The stress test on abuse systems will not necessarily be due to registration volume. It will likely be from the speed, scale, and sophistication of abuse operations that autonomous agents enable, most of which will exploit existing domain infrastructure rather than creating expensive new registrations.

The accountability layer no one’s talking about

This is where Kulesza’s analysis really hit home for me. The ICC’s new policy explicitly treats Internet infrastructure (including DNS) as part of the operational environment for the gravest international crimes, not just routine cybercrime or fraud.

From what I read, and I’m no legal scholar, it seems when cyber means are used to identify victims for physical violence, incite genocide, or disrupt civilian infrastructure in conflict zones, the technical evidence held by DNS operators, registrars, and security providers becomes directly relevant to international prosecutions under the Rome Statute.

That means three things:

  1. Your logs and metadata can become international criminal evidence, not just compliance records for contractual disputes or ICANN audits.
  2. Intentional destruction or obstruction of such evidence can itself be an international offence against the administration of justice, regardless of your motive or local legal advice.
  3. The ICC openly anticipates relying on industry cooperation and technical expertise to build cases, which pulls infrastructure operators into legal scenarios that have nothing to do with traditional domain policy.

Now imagine that world colliding with autonomous-agent-driven abuse. When agents can compromise domains, generate abusive content, and rotate infrastructure at machine speed, and when some subset of that abuse crosses the line into facilitating international crimes, the evidentiary burden on DNS infrastructure operators becomes both technically complex and legally critical.

This isn’t some distant theoretical concern. It’s a structural shift in how DNS sits within global accountability frameworks. And it makes the move toward standardized, evidence-based abuse reporting not just operationally smart, but legally essential.

The good news: the building blocks already exist

Here’s what gives me confidence that the industry can get ahead of this challenge: the shift toward evidence-based, structured DNS abuse reporting is already happening.

Organizations like iQ Global are building platforms that transform messy, unstructured abuse complaints into clean, actionable evidence packages. Their KARA system uses AI to extract and validate evidence from natural-language reports, ensuring that what reaches abuse teams is complete, categorized, and ready to act on, not noise.

Combined with smart automation (rule-based prioritization, advanced filtering, custom data fields for forensic financial services and trusted third-party intelligence), these systems ensure that abuse decisions are fast, consistent, and traceable. That’s exactly the infrastructure the industry will need when autonomous agents can generate and adapt abuse faster than human analysts can keep pace.

Just as importantly, efforts like Reputable Domains are creating proactive verification layers to prevent false positives before they cause harm. In a world where agents can compromise legitimate domains and use their infrastructure for abuse, having verified “this is a known legitimate brand” data becomes critical for separating signal from noise.

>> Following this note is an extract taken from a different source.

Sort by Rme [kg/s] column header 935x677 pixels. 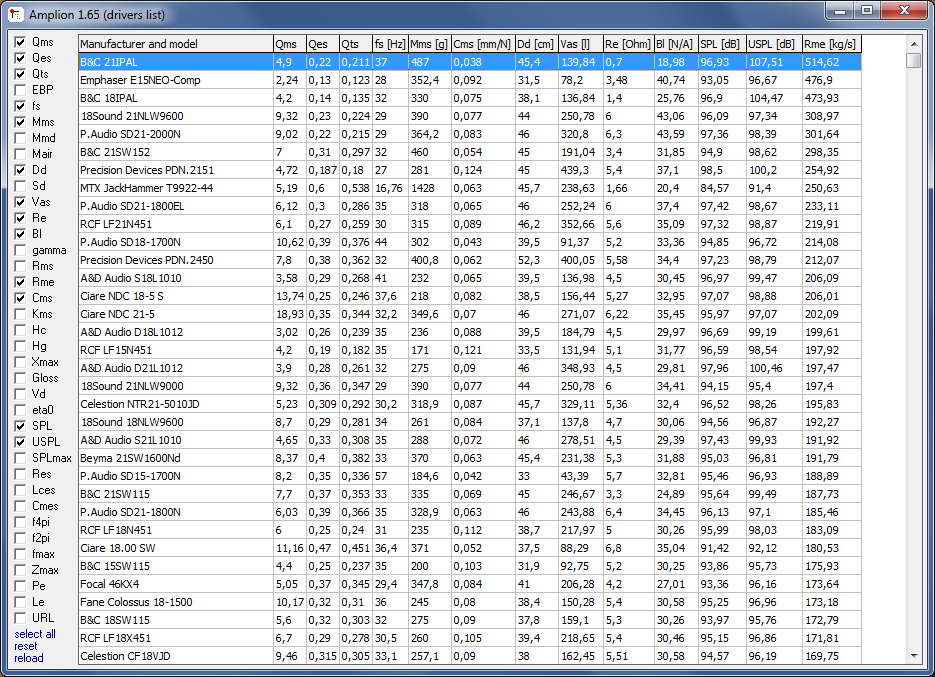(x=831, y=44)
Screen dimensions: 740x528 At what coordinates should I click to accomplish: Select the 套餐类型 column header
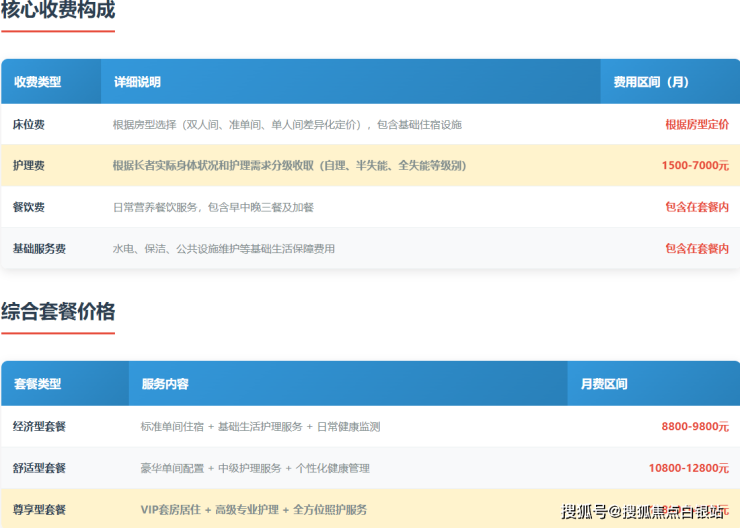[x=37, y=384]
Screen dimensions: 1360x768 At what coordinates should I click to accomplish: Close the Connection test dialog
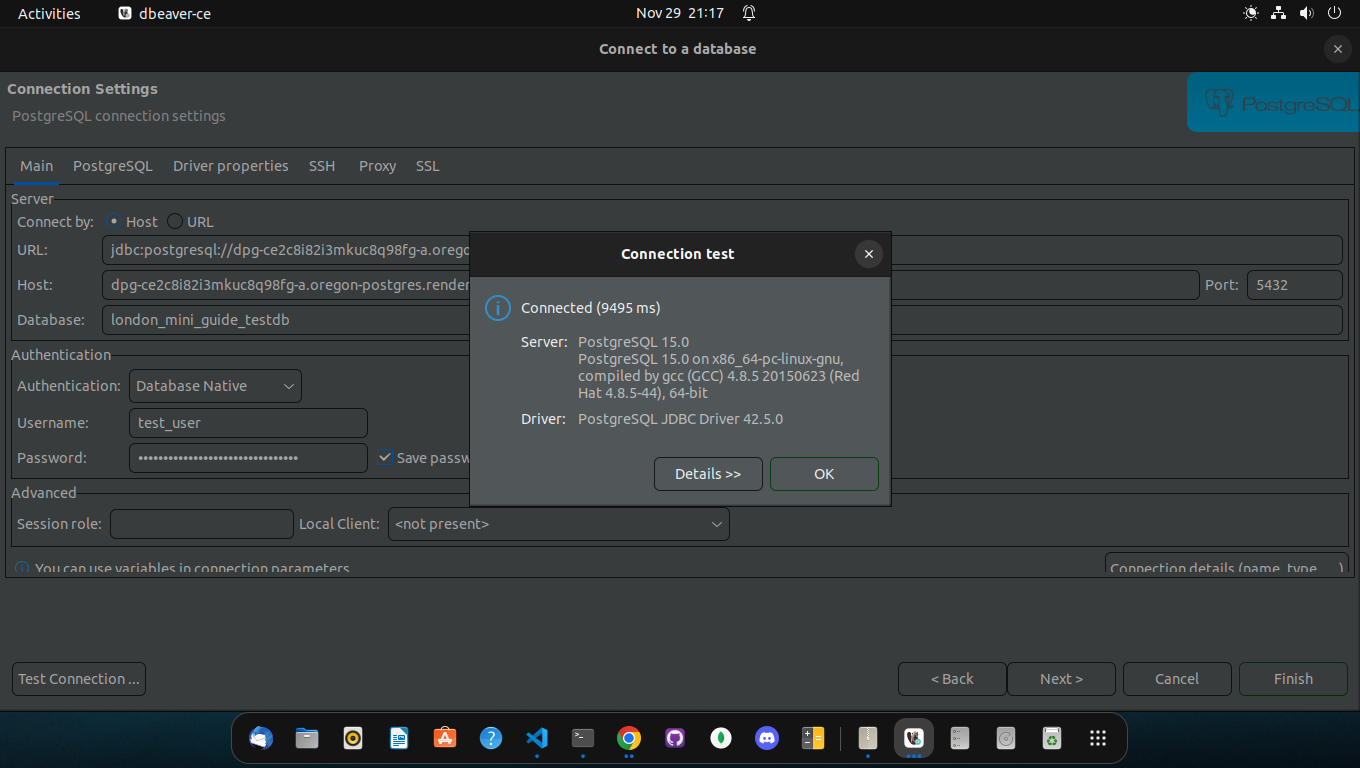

Meanwhile, ICANN is preparing to tackle this challenge through policy work. In December 2025, the GNSO Council approved moving forward with a Policy Development Process on DNS abuse mitigation, with formal initiation expected in early 2026. According to the Final Issue Report published last month, the first phase will focus on “associated domain checks,” requiring registries and registrars to investigate entire accounts and portfolios when abuse is detected on a single domain, rather than treating each domain in isolation. The report also addresses more stringent security controls for API tools used in bulk registrations.

As Bladel noted in Andrew Allemann’s podcast, major players like GoDaddy already follow associated domain checks as a best practice, but codifying it into policy requirements will ensure industry-wide adoption. That kind of account-level, pattern-based abuse detection is exactly what you need when facing autonomous agents that might operate mixed legitimate/malicious portfolios or when a single compromised account could be weaponized across hundreds of domains and thousands of subdomains.

What this means for 2026

If the industry waits until autonomous-agent-driven abuse overwhelms existing detection and mitigation systems, it will already be behind. I suggest the smarter play is to recognize that:

  • Autonomous AI agents will be both customers and threat actors at a scale that dwarfs human-driven activity. GoDaddy is building for the legitimate use case; we need equally sophisticated defenses for the abuse case.
  • Speed and sophistication matter more than volume. The challenge isn’t a billion new malicious domain registrations. It’s agents that can compromise, weaponize, adapt, and rotate infrastructure faster than human-driven processes can respond.
  • Evidentiary readiness matters beyond ICANN. The systems you build today to handle routine DNS abuse may tomorrow need to support investigations where the stakes include international crimes, not just domain suspensions or registry sanctions.
  • Account-level and pattern-based detection become essential. When agents can operate at scale, investigating individual domains is insufficient. You need to understand entire account behaviors, relationships between domains, and patterns across portfolios.
  • Prevention beats cleanup, but detection must be faster. Proactive verification helps protect legitimate brands, but structured reporting with reproducible evidence packages, intelligent automation, and audit trails becomes critical when abuse can be generated and evolved autonomously.
  • Open standards matter. If the domain industry doesn’t rally around proposals like Agent Name Service for the legitimate use case, we risk ceding control to proprietary, walled-garden alternatives that fragment the internet and concentrate power in a few platforms. 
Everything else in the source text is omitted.